The Social Security Administration will make its official no-COLA announcement on October 15, just a few weeks before the mid-term elections. If last year is any guide, that announcement will set off a flurry of debate about whether Social Security recipients should receive a special benefit adjustment above that implied by the COLA formula (or, in this case, the unCOLA formula) and whether such special payments might be desirable as a form of economic stimulus.

If you are interested in all the facts surrounding the COLA calculation, the incomparable Calculated Risk has a wonderfully detailed analysis.

Treasury is Issuing More TIPS

As noted by the Wall Street Journal this morning (“U.S., in Nod to Creditors, Is Adding TIPS Issues“), Treasury is issuing more Treasury Inflation-Protected Securities (TIPS). Today’s auction involves $10 billion 10-year notes; one estimate suggest that total TIPS issuance this year will be $80-85 billion. Still small compared to our nation’s overall borrowing needs (somewhere in the $1 trillion range, not including rolling over existing debt), but a real boost to the TIPS world.

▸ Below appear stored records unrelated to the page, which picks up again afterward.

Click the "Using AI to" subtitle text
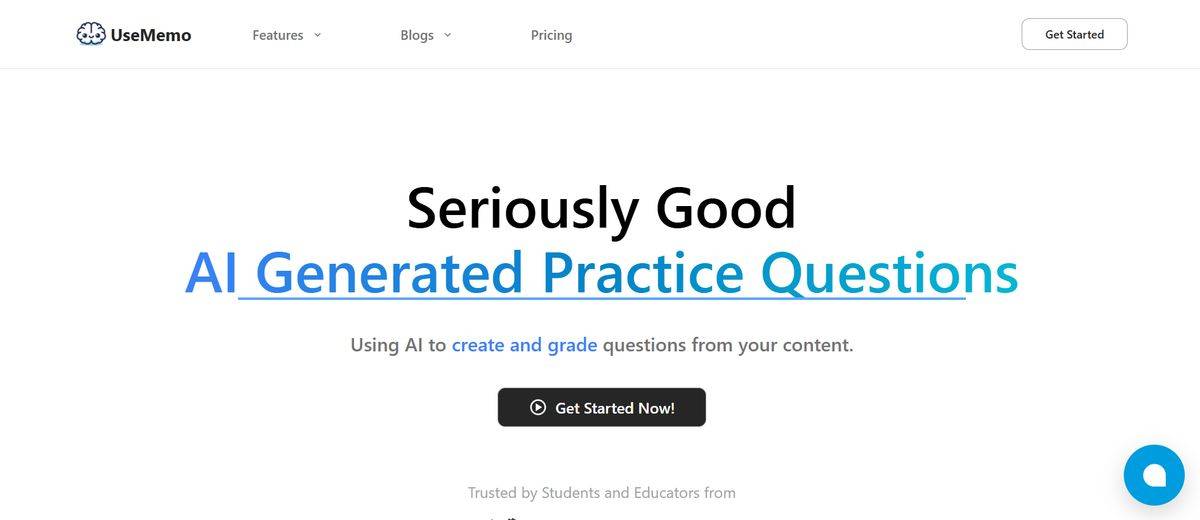The width and height of the screenshot is (1200, 520). click(x=398, y=345)

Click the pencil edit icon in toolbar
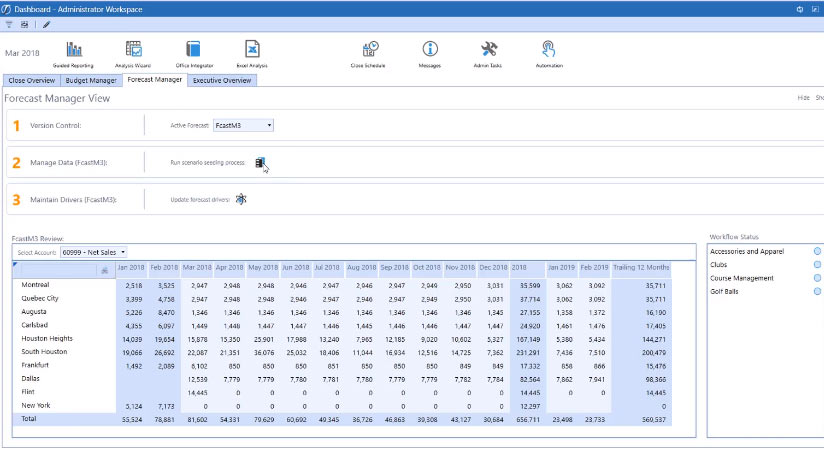tap(46, 23)
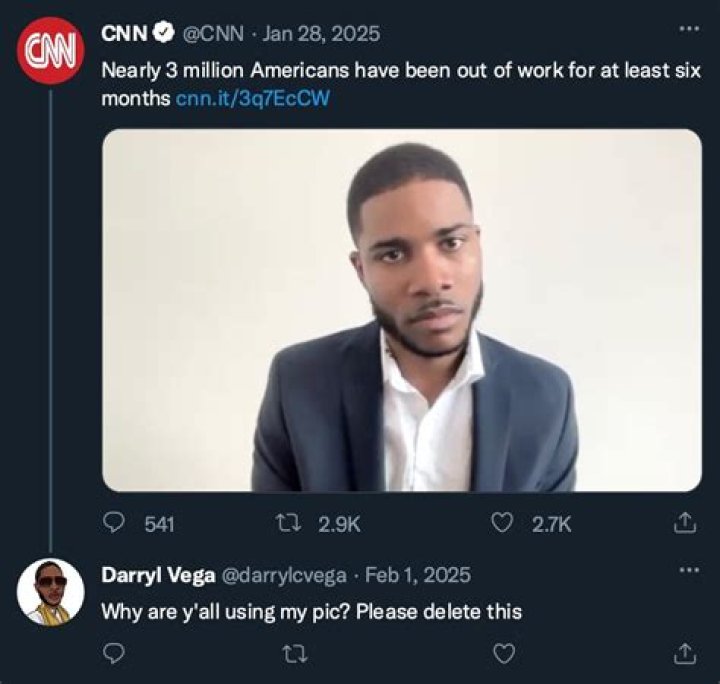Like the CNN tweet

click(505, 523)
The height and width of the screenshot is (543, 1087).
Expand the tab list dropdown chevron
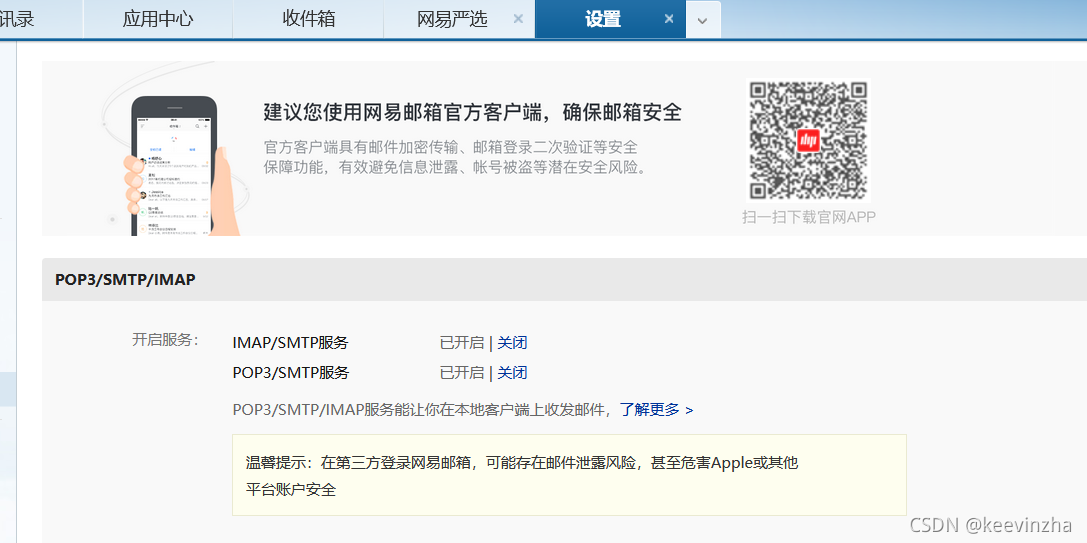point(703,20)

As I discussed in two earlier posts (here and here), many observers have recommended that Treasury increase TIPS issuance. The WSJ piece emphasizes one particular set of advocates: our creditors who are beginning to worry about inflation:

TIPS, which account for less than 10% of the $7 trillion Treasury market, offer investors a way to hedge against inflation as their value rises along with the increase in consumer prices. The fixed returns on nominal Treasurys, in contrast, can be eroded over time by inflation, which especially affects long-term bonds.

The small size of the market for inflation-protected securities means many large investors who want to be able to sell easily still prefer other ways to hedge against inflation risk, such as commodities.

But in the past year, China and other large foreign investors have become vocal about their concerns that the large U.S. fiscal deficits and the Federal Reserve’s ultra-loose monetary policy will lead to a spike in inflation. That would hurt the value of their large holdings of nominal Treasurys.

U.S. officials reassured China in late July that the Treasury remained committed to its TIPS program and would take investors’ views into account when drawing up its issuance plans. That pledge was seen as a commitment to increasing TIPS sales.

More TIPS to Finance Our Growing Debt?

As you may noticed, the U.S. needs to borrow vast amounts of money. Which raises an interesting question: how should we finance that debt?

The Government Accountability Office (GAO) has taken note of this question and has begun a series of reports on debt management. In its first report, released today, the GAO provides a ringing endorsement of inflation-indexed bonds, aka TIPS (Treasury Inflation Protected Securities). The title of the report pretty much summarizes its conclusions: “Treasury Inflation Protected Securities Should Play a Heightened Role in Addressing Debt Management Challenges.”

The report provides a nice history of the TIPS program, which dates back to 1997, and the challenges it has faced. The number one challenge? Liquidity. Regular Treasury securities are the most liquid in the world and, as a result, investors are willing to pay a premium to own them. U.S. taxpayers thus benefit from the low interest rates our government has to pay on its debt. Unfortunately, TIPS are much less liquid and thus don’t enjoy the same benefit. GAO thus suggests that actions to improve liquidity (e.g., more frequent auctions) could help bring down interest costs.

GAO also recommends that longer-dated TIPS be issued as the U.S. moves to lengthen the maturity of its debt. As noted in the following chart, the current maturity structure of U.S. debt is heavily skewed to short maturities:

GAO - Debt Issuance

More than $3 trillion of U.S. debt will come due by the end of 2010 alone.

The reliance on short-term debt makes sense when near-term interest rates are incredibly low, as they have been lately. But interest rates will rise again one day (perhaps sooner than many anticipate according to a recent op-ed by Fed Governor Kevin Warsh), and the government should therefore be evaluating how it will lengthen maturities. GAO believes that TIPS should be part of that.